History is a major part of who we are both as humans and in overall culture. From it, we can learn from the mistakes of other people to avoid doing the same in present times and we learn about how society came to be. Despite saying all of this, I never have been really interested in history as a whole… at least not history class. My mother herself was a history teacher (as well as an English and Spanish teacher); however, I never really had the same passion for it. Lately, I have been playing a lot of historical fiction games. I have noticed that I have been able to learn a lot more with video games, anime and TV shows than in history class altogether! Of course, since it is all fictional, there are certain things that needed to be changed, but I always loved to do research on the side. That being said, here are a few of the historical events/topics that I learned within games.

The Shisengumi—Hakuoki Series

I should really thank Shoujo Thoughts for introducing me to this series. I played the games non-stop as soon as I started playing one of them—especially throughout the Summer (I played hours upon hours of it… as many of my friends on Steam have seen). The game itself takes place in the mid-late Edo/ Early Meiji period.

“The shonungate employed a group of ronin, the shinsengumi, to help police Kyoto. In their distinctive blue-and-white uniforms, these young swordsmen developed a reputation for ferocity as they eliminated the shogun’s opponents. The shinsengumi were among the last forces to stand with the shogunate.” (From: Google Books).

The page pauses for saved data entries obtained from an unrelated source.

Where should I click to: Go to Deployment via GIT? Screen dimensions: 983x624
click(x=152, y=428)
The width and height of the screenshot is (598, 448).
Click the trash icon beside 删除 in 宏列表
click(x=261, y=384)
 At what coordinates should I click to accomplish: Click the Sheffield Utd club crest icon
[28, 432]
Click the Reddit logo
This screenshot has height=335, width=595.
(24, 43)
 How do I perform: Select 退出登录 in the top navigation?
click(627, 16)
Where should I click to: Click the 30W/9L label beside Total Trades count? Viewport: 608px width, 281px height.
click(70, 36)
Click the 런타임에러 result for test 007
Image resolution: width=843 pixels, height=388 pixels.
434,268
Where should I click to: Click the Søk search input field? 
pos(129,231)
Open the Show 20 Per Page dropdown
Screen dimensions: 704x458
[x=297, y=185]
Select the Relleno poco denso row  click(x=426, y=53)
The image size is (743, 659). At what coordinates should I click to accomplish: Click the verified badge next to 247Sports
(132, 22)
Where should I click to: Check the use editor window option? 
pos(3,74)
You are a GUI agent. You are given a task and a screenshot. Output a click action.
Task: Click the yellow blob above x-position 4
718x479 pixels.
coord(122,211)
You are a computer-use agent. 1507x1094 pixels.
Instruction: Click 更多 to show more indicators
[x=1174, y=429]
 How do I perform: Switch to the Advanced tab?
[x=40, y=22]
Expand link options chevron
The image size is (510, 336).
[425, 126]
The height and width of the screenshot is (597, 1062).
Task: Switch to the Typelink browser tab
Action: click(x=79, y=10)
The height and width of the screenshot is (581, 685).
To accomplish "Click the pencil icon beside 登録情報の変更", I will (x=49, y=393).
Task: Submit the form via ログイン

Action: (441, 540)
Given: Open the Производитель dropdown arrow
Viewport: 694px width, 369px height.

This game not only gives dates and descriptions as to what happened in history, but it also provides an incredibly detailed glossary about places, objects, and people for those who might not know about them. Of course, the only thing that isn’t true is the fact that it is filled with demons and such, but everything about this series is absolutely beautiful to say the least. I learned a lot from this series. I hope you guys get the chance to check this one out!

Prejudice and Victorian Era/ Meiji Period Life—Great Ace Attorney Chronicles

Now, I did need to include Ace Attorney in one way or another within a post and this is no exception. Last year, during the lockdown, I watched the playthrough of the Japanese version with the English subtitles (before the English version was released this year). Now, since it is finally released, I am playing the games—despite knowing what happens. I wasn’t expecting to have anger grow whilst playing because of the prejudice/racist comments within the game; however, since it does take place in the 1800’s, it is understandable (not acceptable). Of course, a lot of things within the games are fictional, but there are many real-world topics and overall lifestyles that do hold some truth. Namely how life in Great Britain in the Victorian Era and Japan in the Meiji Period was like. I’m not exactly sure about how justice was like in those periods; however, I did find that there was the British Court for Japan in Kyoto within the 1800’s.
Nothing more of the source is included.